— Begin RECORDS SUPPLIED —

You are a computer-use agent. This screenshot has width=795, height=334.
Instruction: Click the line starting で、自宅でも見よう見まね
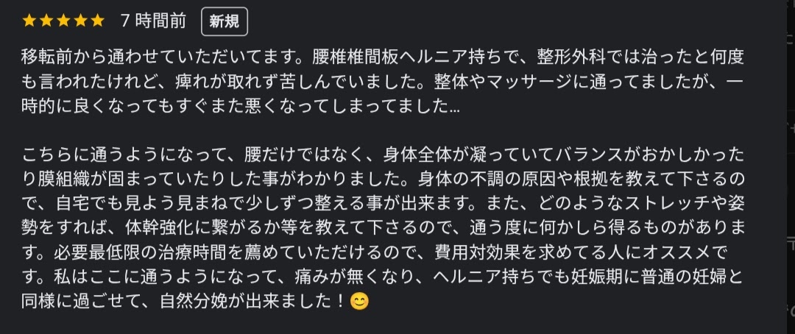pyautogui.click(x=383, y=204)
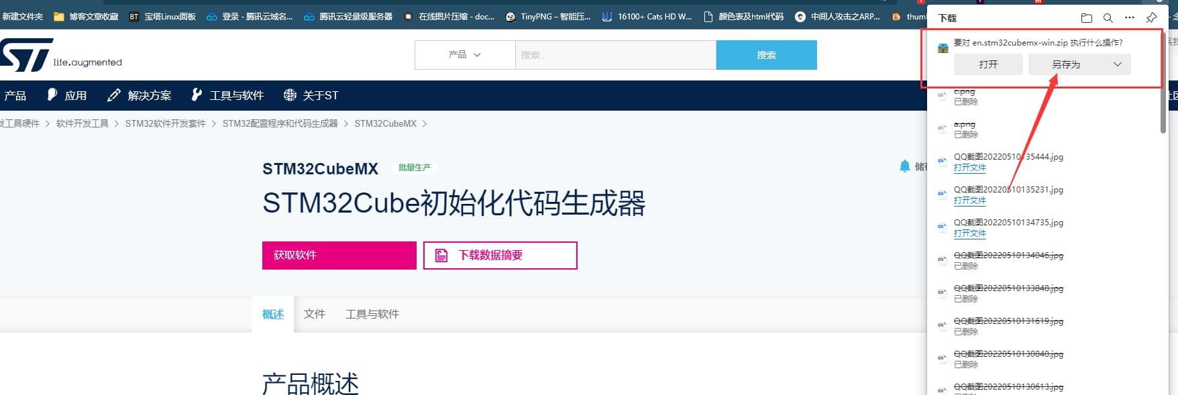Click the ST logo
Screen dimensions: 1178x395
click(27, 55)
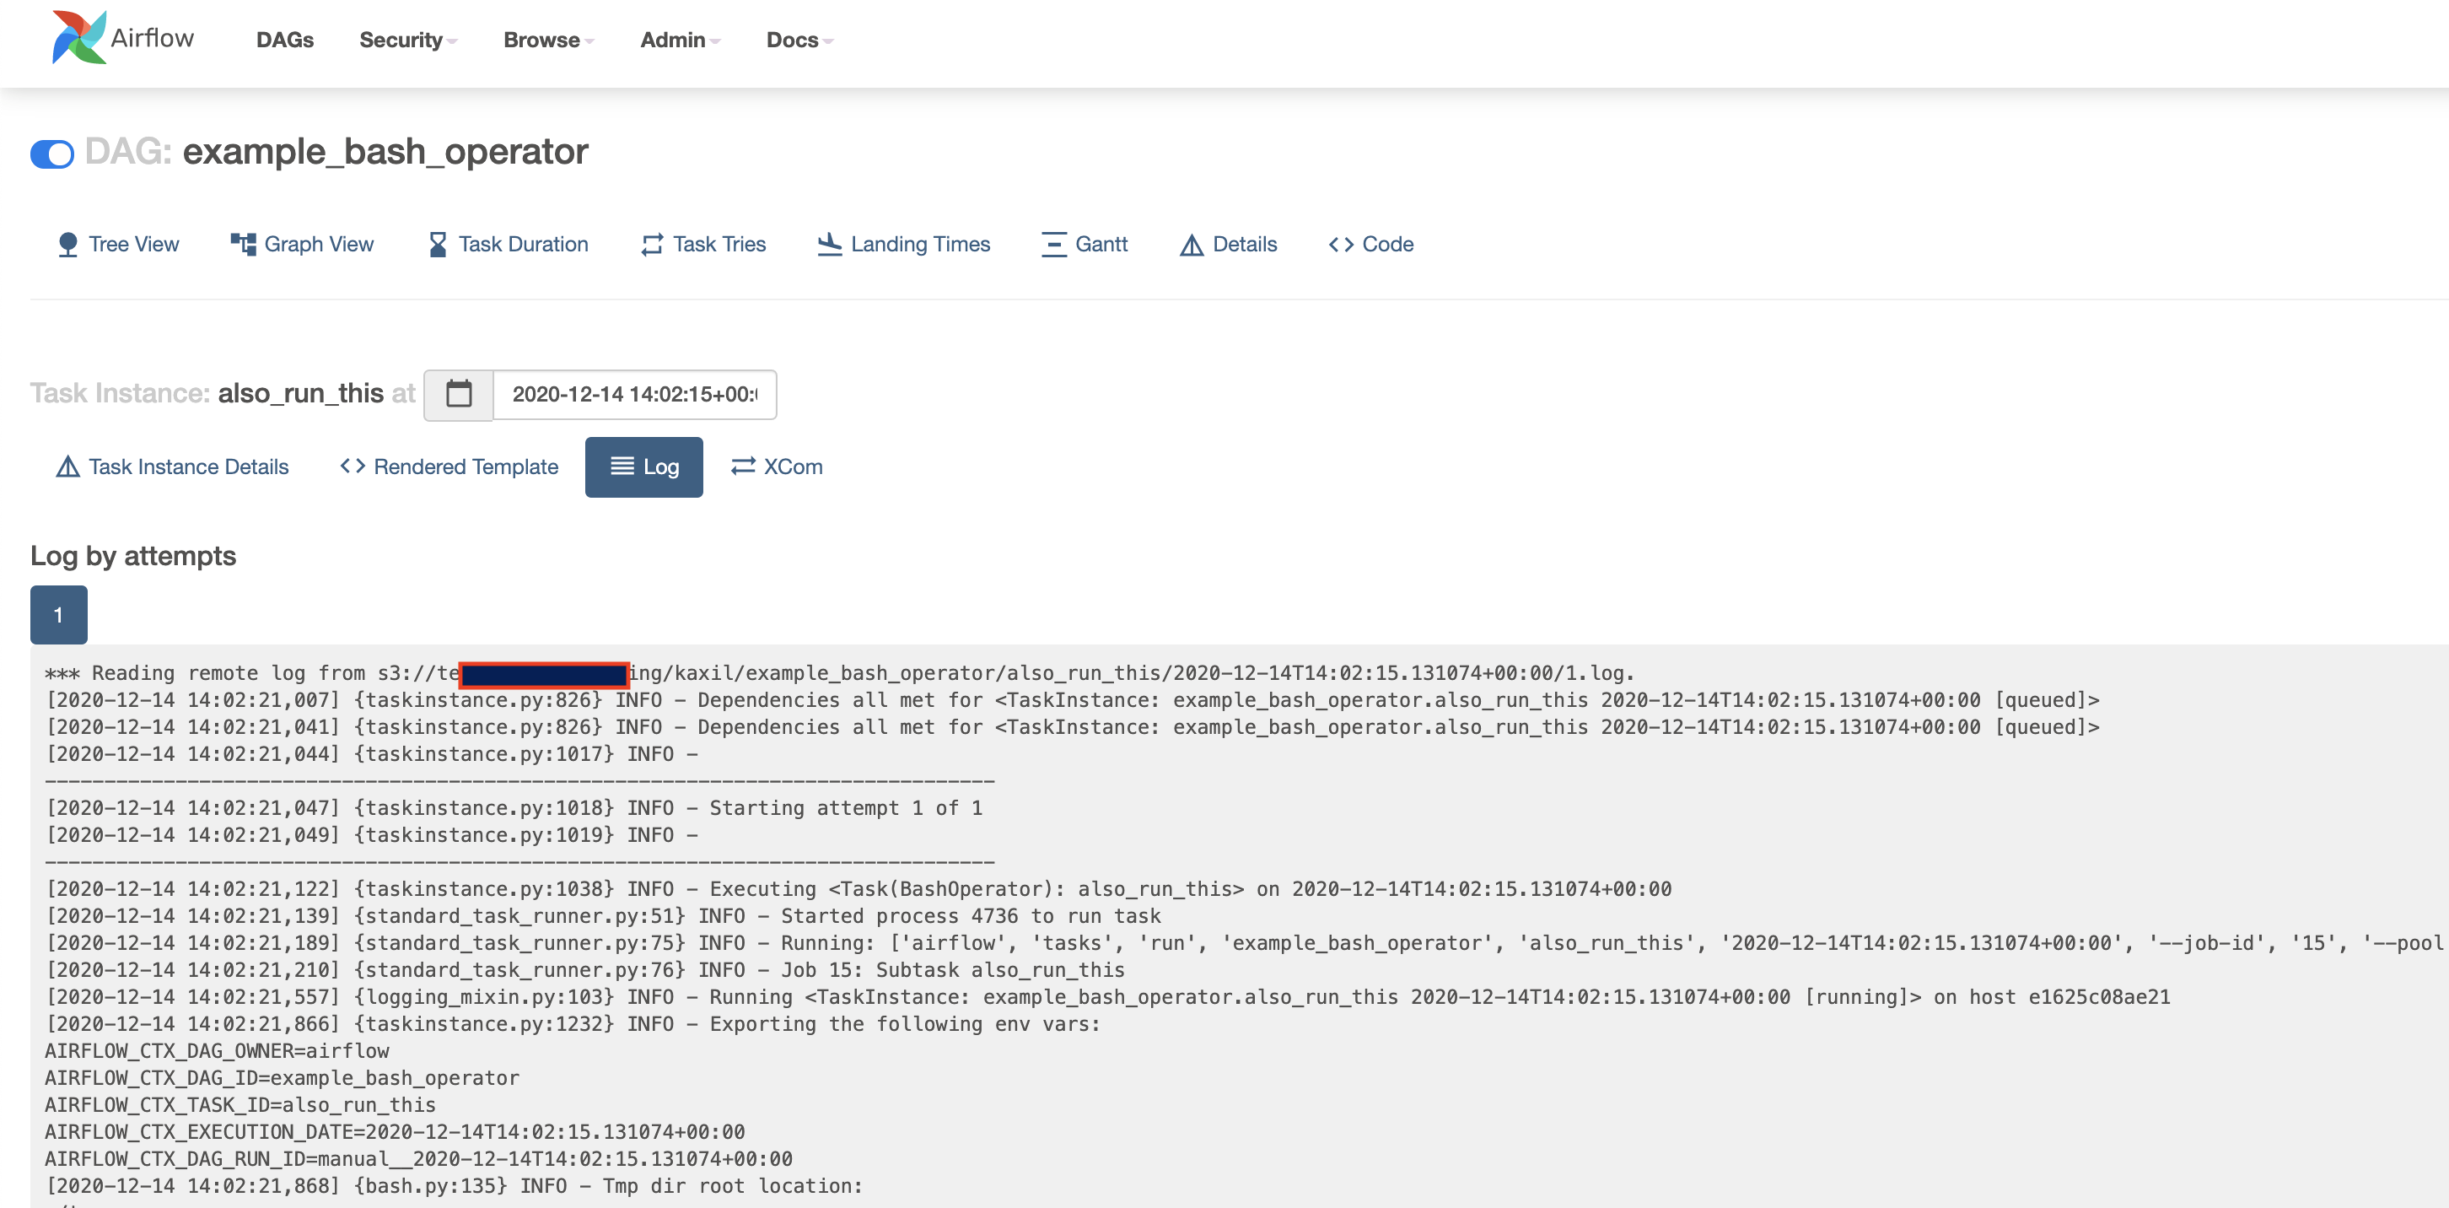
Task: Switch to the XCom tab
Action: point(777,467)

— End RECORDS SUPPLIED —

**PROBLEM DETAILS:** Please lay out each line of the records above as a Markdown table with the columns Number and Record line, skipping any blank lines. Leave the pictures out of the answer.

**TASK SOLUTION:**
| Number | Record line |
|---|---|
| 1 | You are a computer-use agent. This screenshot has width=795, height=334. |
| 2 | Instruction: Click the line starting で、自宅でも見よう見まね |
| 3 | pyautogui.click(x=383, y=204) |
| 4 | Click the ST logo |
| 5 | Screen dimensions: 1178x395 |
| 6 | click(27, 55) |
| 7 | Task: Switch to the XCom tab |
| 8 | Action: point(777,467) |